Rippling's Growth Engineering team rebuilt their go-to-market data infrastructure on a lakehouse architecture to support AI agents for sales and marketing operations. The legacy cloud data warehouse couldn't handle the demands of running AI/ML workloads, unifying identities across messy third-party datasets, and serving low-latency interactive answers to both humans and AI agents. After a bake-off between Databricks and Snowflake, they migrated to Databricks, implementing ML-based entity resolution across hundreds of millions of records and deploying semantic search over sales conversations. The solution delivered significant improvements including a roughly 33% lift in demos booked, approximately 20% increase in new opportunities, expansion of addressable market by over 10 million users, and order-of-magnitude cost reductions for generating personalized sales plays.

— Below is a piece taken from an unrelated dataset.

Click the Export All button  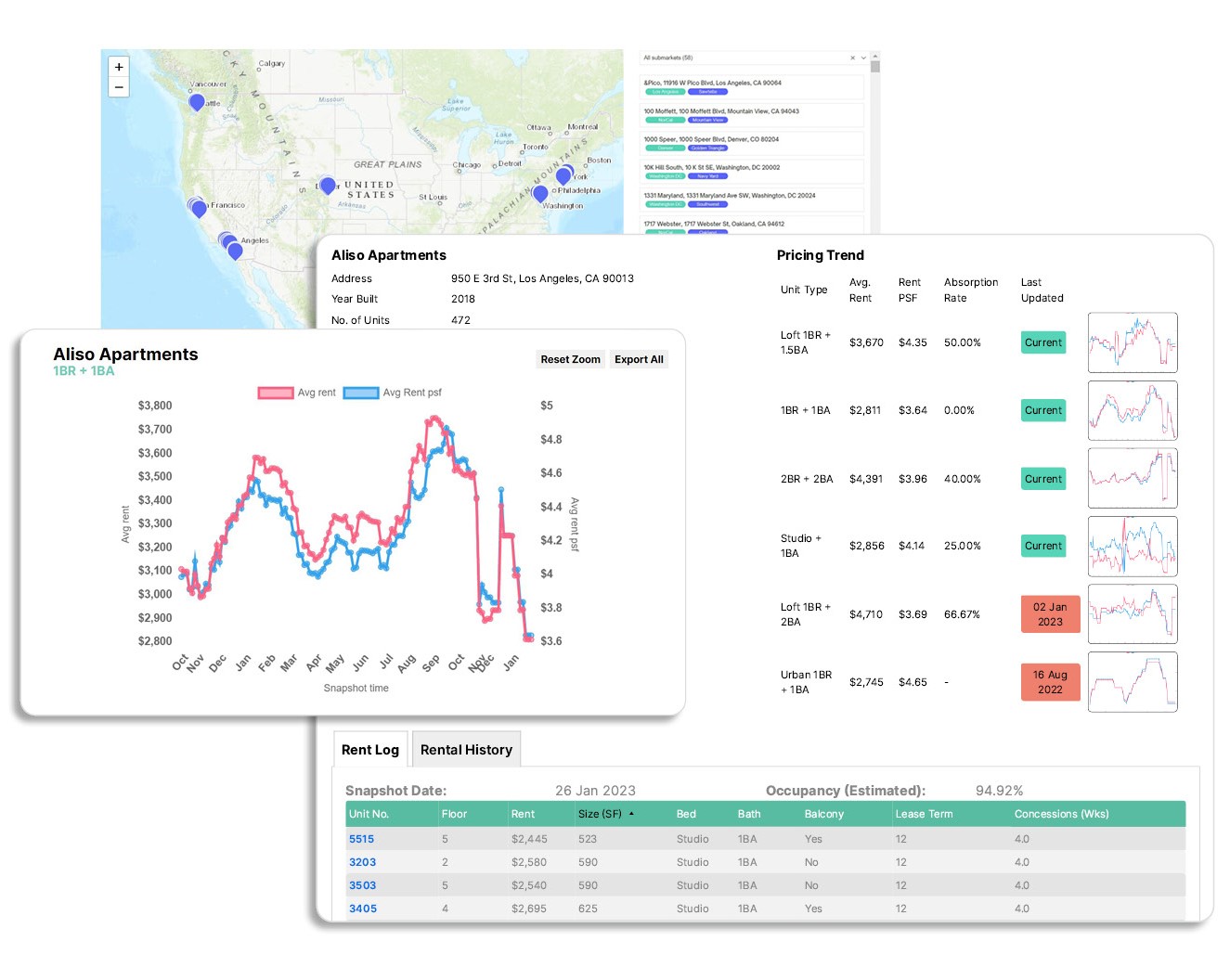pyautogui.click(x=639, y=359)
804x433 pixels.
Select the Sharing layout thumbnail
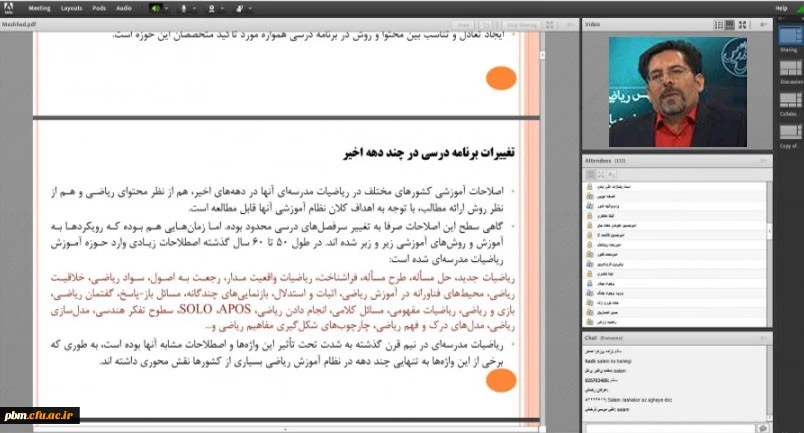tap(789, 34)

Rippling, an AI platform for People Operations, faced a critical challenge in scaling their go-to-market (GTM) operations as they grew from an HRIS provider to a comprehensive unified platform. Their Growth Engineering team needed to support over 1,000 people in GTM roles while automating data collection, enrichment, analysis, and recommendations. The core problem wasn’t volume but data fidelity—determining “what’s actually real” across fragmented third-party data sources, duplicate records, and inconsistent entity representations. The solution involved rebuilding their entire GTM data foundation on a lakehouse architecture with integrated AI/ML capabilities, creating what they describe as a “real-time intelligence layer for AI agents.”

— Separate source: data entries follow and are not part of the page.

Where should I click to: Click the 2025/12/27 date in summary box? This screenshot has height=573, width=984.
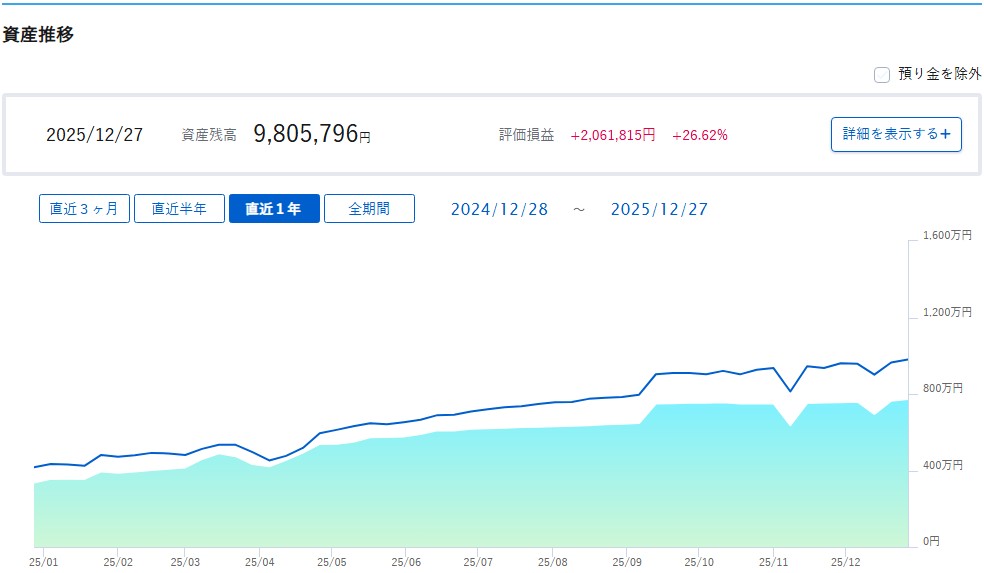[94, 135]
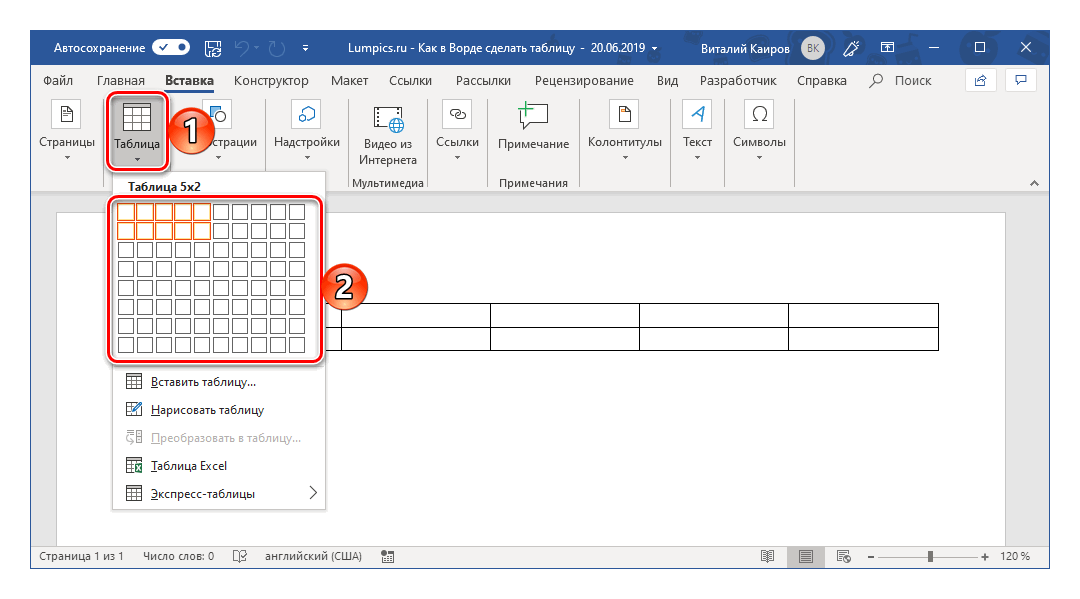
Task: Click the top-left cell in table grid
Action: click(126, 212)
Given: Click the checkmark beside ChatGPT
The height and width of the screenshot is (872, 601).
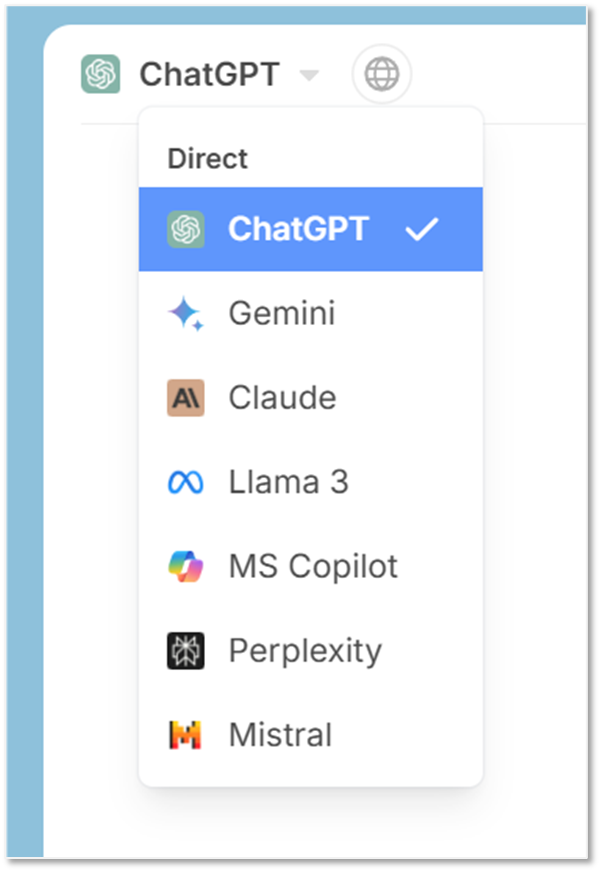Looking at the screenshot, I should click(x=421, y=229).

The legacy infrastructure suffered from typical enterprise data challenges: duplicate spend on data enrichment, manual work resolving data issues across multiple transformation layers, redundant lead records causing multiple sales reps to contact the same prospects (driving down conversion and increasing customer acquisition costs), and most critically, an inability to implement agentic workloads due to unreliable data models. The team needed a platform that could simultaneously handle AI/ML workloads directly on data, unify identities across heterogeneous sources, and serve low-latency answers to both human users and AI agents—all from a single source of truth rather than multiple disconnected systems.
Before committing to a new platform, Rippling conducted a rigorous proof of concept comparing Databricks against their incumbent Snowflake data warehouse. The evaluation focused specifically on workloads that mattered for their LLMOps use cases: AI/ML pipelines performing summarization and classification at scale. Databricks won decisively on three critical dimensions: cost (materially cheaper for identical pipelines), speed (faster end-to-end processing and inference), and access to hosted models with first-class in-platform access to managed foundation models.
The access to hosted models proved to be what the author calls “the quiet differentiator.” By keeping model inference co-located with governed data rather than exporting to separate inference services, they eliminated entire categories of complexity around data movement, latency, governance headaches, and security boundaries. This architectural decision reflects a key LLMOps principle: minimizing the distance between data and compute for ML workloads significantly reduces operational overhead and security surface area.
The cornerstone technical challenge was entity resolution across heterogeneous third-party data sources. The same company or person appears in dozens of different representations across various data providers, enrichment tools, and internal systems. Rule-based matching approaches proved inadequate, collapsing under edge cases at scale. Rippling deployed a machine learning-based entity resolution system to unify records across vendors into a single canonical view.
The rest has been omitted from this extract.